Companies will save billions by switching from COBRA to Obamacare



One largely overlooked and unforeseen benefit of Obamacare is that it will save companies billions of dollars by replacing COBRA health care coverage for ex-employees with insurance purchased on the Affordable Care Act exchanges.
The Associated Press ran a story the other day that suggested COBRA, a very expensive means of continuing health insurance coverage when a worker leaves, may nearly cease to exist once the online exchanges open on Oct. 1.

“As soon as the law was passed, the question among employers and benefits people was: Is there still going to be a reason for COBRA?” said Steve Wojcik, vice president of public policy for the National Business Group on Health, an employer group. Offered a choice between heavily subsidized coverage in the health act’sinsurance exchanges or paying full price under COBRA, he said, “most people are going to choose the exchange.”
The story, written by Jay Hancock of Kaiser Health News, concluded that those families relying upon COBRA could save hundreds of dollars per month by switching to a policy offered on the exchanges.

Because company cost sharing usually ceases when workers depart, COBRA members pay premiums exceeding $5,000 per year for single-person coverage and more for families. But because it’s so expensive, only people who know they’ll use the insurance are likely to sign up.
That means participants are typically sicker than average and use half again as much in benefits as they pay in premiums, causing losses for large corporations that pay their own medical claim, according to Hancock.
The federal Agency for Healthcare Research and Quality estimated there were 2.6 million COBRA beneficiaries in 2011, the most recent year available.
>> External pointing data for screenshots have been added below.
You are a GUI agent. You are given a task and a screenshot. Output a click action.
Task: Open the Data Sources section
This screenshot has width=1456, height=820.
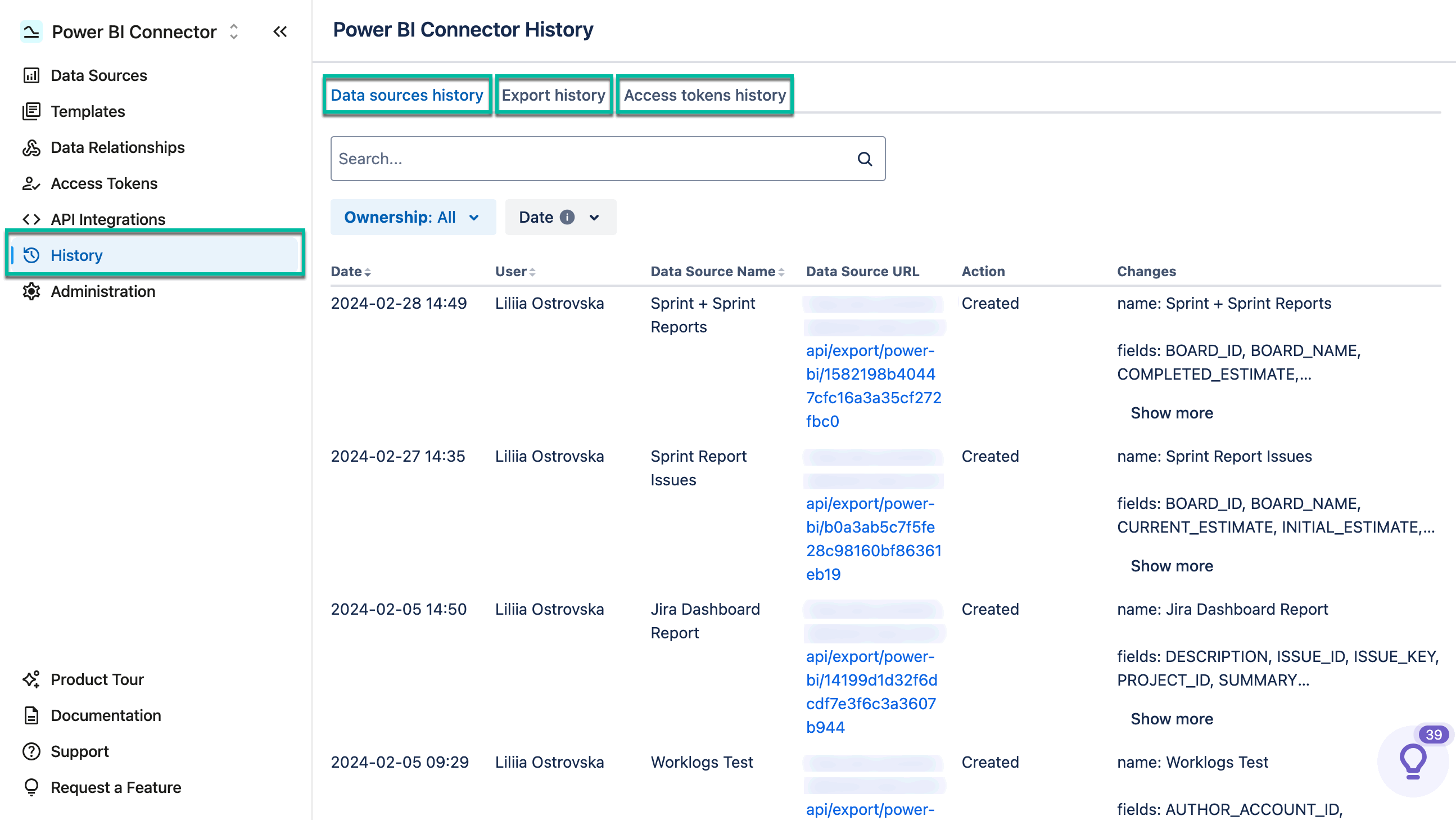click(x=32, y=75)
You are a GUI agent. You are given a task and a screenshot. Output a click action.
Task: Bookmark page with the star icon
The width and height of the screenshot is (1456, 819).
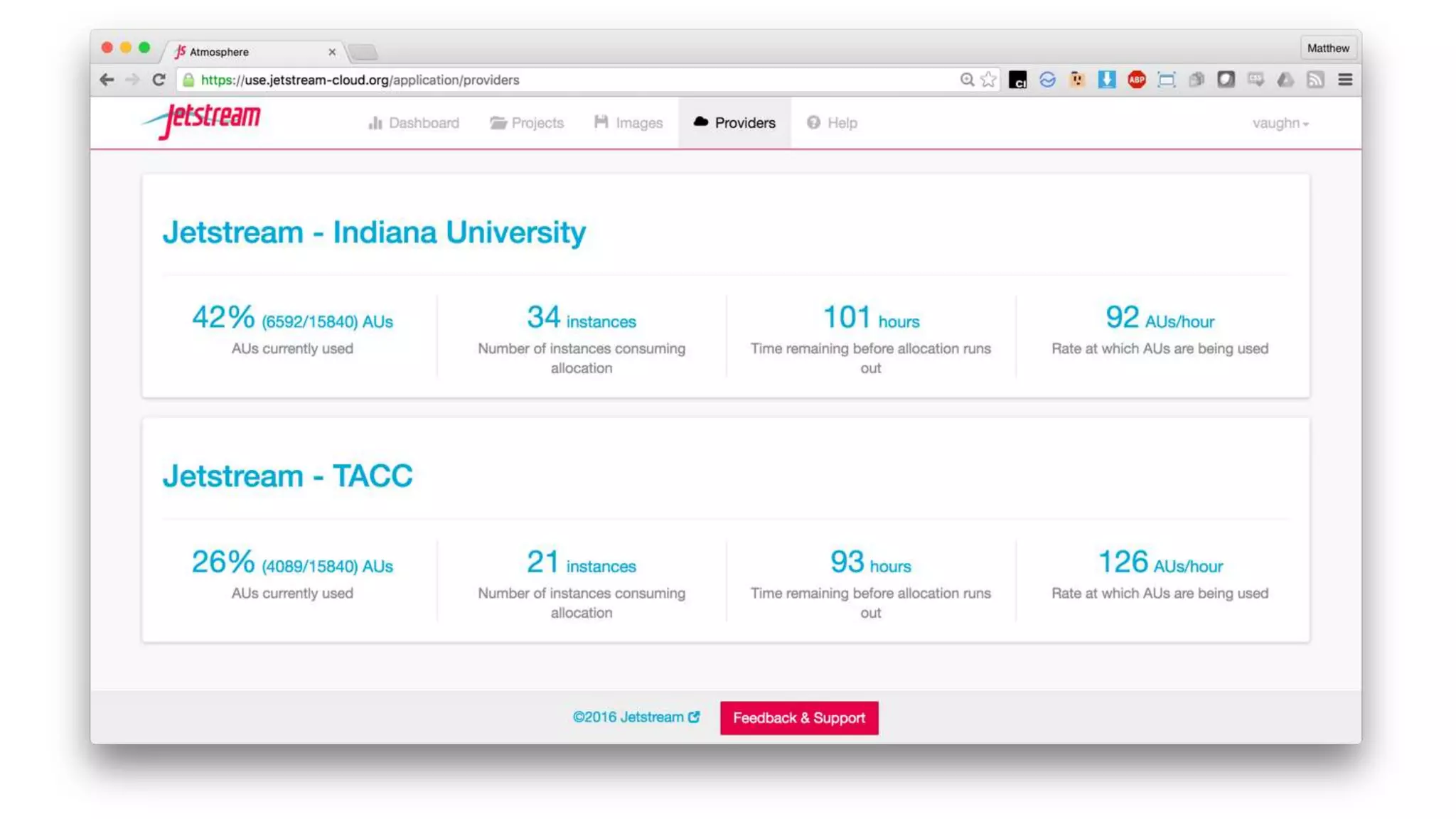(x=988, y=80)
The COBRA option was created by a 1985 federal law.

The average COBRA member cost his former employer 54 percent more -- $3,800 -- than the average active worker, continuing a long-term trend, according to a 2009 survey by newsletter Spencer’s Benefits Reports. At one company in five, COBRA participants cost more than twice as much as active workers.
The downside to the decline of COBRA is that the insurance companies will be hit with an influx of sick people that was not anticipated.

“I've been preaching for two years that large, self-funded employers were going to get a dramatic COBRA windfall from the act at the expense of the carriers who participate” in the health exchanges, said Michael Bertaut, senior economist at BlueCross BlueShield of Louisiana, which will sell plans on the Louisiana exchange.